Perubahan yang mereka upayakan diawali dari top level statement. Disinilah leverage point menemukan pembenarannya. Leverage Point Reformasi Birokrasi adalah dari top level satatement yang mampu menggerakan sendi – sendi birokrasi dibawahya dan sejauh mungkin diupayakan menjadi nafas bagi keberlangsungan birokrasi mulai dari komitmen yang kuat untuk mencapai tujuan serta dapat menggerakkan roda – roda kebijakan hingga pada tataran aplikatif.
Management Information System telah ada untuk memberi manajer informasi yang memungkinkan para pelaku birokrasi merencanakan operasi serta alternative – alternative untuk pengambilan keputusan. Management Information System yang baik, dapat menyajikan informasi untuk pelaku birokrasi mulai dari perencanaan kebijakan, pemrakarsa, pengorganisasian, pengendalian operasi sub system suatu pemerintahan dan menyajikan sinergi organisasi pada suatu proses.
Terminologi yang berkaitan dengan penelaahan system ialah “Terminology Sinergi”. Namun penelaahan system terminlologi yang melekat ini acapkali sering terabaikan atau belum terlalu lazim untuk dipergunakan. Terminologi sinergi sangat erat kaitannya dengan sub – sub system yang saling terintegrasi. Yakni tidak terlepasnya dari konsep sub-sistem dan konsep wholeness.
Management Information System yang digunakan dalam praktek untuk memperbaiki operasi, produktifitas birokrasi dan sub-sistem.

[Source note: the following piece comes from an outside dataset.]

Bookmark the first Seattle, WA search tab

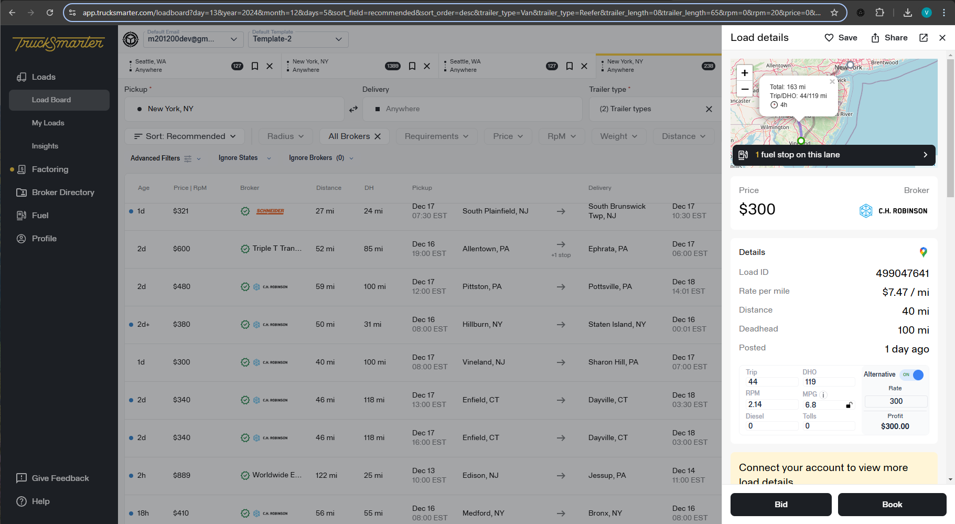(255, 66)
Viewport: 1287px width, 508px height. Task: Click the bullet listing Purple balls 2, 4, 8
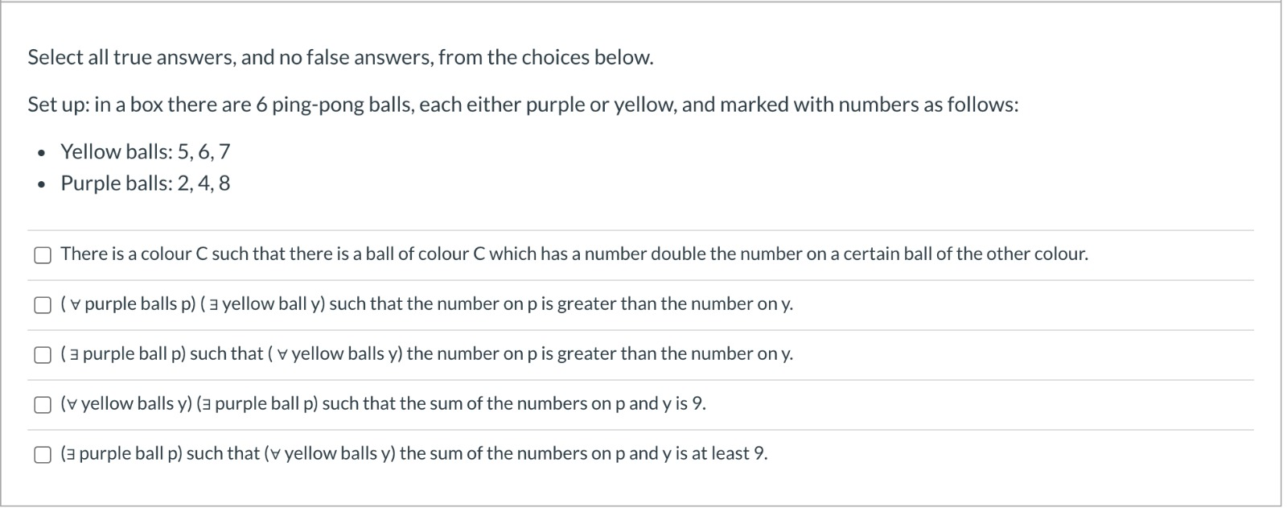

Perihal integrasi birokrasi melalui management information system ini hendaknya berlangsung secara continue bukan berdiri sendiri, dengan demikian dapat saling berkesinambungan kinerja antar pelaku birokrasi.
            Planning penetapan strategi, tujuan dan memilih arahan tindakan terbaik untuk pencapaian tujuan yang direncanakan berawal dari pemungutan aspirasi masyarakat. Mengorganisir tupoksi rencana operasi, menyusun kedalam homogenitas ihwal dan menetapkan pendelegasian wewenang merupakan kinerja dari pelaku birokrasi. Controling performance dengan menentukan norma – norma prestasi kinerja dan menghindarkan penyimpangan terhadap standart tersebut. Decision making of management inilah yang hendaknya menjadi pedoman pelaku birokrasi.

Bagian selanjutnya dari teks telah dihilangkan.